PROBLEM
In the records below, how many lines hold the string "study"? Give only the number.

AVAILABLE RECORDS
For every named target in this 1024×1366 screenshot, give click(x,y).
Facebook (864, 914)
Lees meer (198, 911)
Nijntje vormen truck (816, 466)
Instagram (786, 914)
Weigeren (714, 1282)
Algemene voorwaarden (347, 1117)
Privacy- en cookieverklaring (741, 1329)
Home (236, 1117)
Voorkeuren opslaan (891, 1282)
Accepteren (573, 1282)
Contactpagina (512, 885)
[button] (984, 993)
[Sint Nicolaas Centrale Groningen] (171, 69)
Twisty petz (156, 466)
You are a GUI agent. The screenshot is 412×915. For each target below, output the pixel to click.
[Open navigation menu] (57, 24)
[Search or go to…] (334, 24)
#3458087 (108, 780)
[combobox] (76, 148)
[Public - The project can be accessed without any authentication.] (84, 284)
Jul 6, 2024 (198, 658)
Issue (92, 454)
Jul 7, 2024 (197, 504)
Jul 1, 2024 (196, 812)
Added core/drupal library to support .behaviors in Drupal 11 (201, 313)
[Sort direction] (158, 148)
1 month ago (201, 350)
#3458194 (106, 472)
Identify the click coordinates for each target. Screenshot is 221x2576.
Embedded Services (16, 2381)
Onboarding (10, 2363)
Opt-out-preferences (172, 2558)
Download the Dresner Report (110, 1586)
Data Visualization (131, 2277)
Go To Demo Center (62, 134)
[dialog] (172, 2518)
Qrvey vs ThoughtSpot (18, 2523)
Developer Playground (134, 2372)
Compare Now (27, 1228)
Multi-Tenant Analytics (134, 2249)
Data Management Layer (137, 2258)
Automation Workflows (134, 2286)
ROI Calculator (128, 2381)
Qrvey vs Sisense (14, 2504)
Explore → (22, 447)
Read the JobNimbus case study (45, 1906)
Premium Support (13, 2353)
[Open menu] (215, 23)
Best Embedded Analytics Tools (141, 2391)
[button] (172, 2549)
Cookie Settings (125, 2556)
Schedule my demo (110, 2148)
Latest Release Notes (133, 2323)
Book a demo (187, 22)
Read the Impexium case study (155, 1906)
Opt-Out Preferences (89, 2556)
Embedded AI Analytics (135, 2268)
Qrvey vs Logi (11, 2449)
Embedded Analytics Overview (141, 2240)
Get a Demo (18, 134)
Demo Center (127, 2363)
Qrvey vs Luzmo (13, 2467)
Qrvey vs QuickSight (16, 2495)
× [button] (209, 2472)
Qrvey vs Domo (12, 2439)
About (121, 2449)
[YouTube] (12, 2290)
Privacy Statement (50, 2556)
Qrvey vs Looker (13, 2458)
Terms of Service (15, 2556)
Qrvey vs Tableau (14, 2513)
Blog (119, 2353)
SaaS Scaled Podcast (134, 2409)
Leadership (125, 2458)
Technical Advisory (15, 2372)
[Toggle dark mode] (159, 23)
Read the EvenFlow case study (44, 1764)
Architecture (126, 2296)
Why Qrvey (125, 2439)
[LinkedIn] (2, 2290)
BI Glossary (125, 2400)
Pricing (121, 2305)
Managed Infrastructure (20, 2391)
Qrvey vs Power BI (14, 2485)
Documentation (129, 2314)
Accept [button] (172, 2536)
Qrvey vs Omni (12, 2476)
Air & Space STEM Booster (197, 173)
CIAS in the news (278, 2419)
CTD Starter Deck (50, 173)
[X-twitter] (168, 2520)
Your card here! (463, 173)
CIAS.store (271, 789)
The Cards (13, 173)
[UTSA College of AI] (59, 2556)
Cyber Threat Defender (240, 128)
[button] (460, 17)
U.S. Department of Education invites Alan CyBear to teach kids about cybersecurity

ANSWER SPACE
3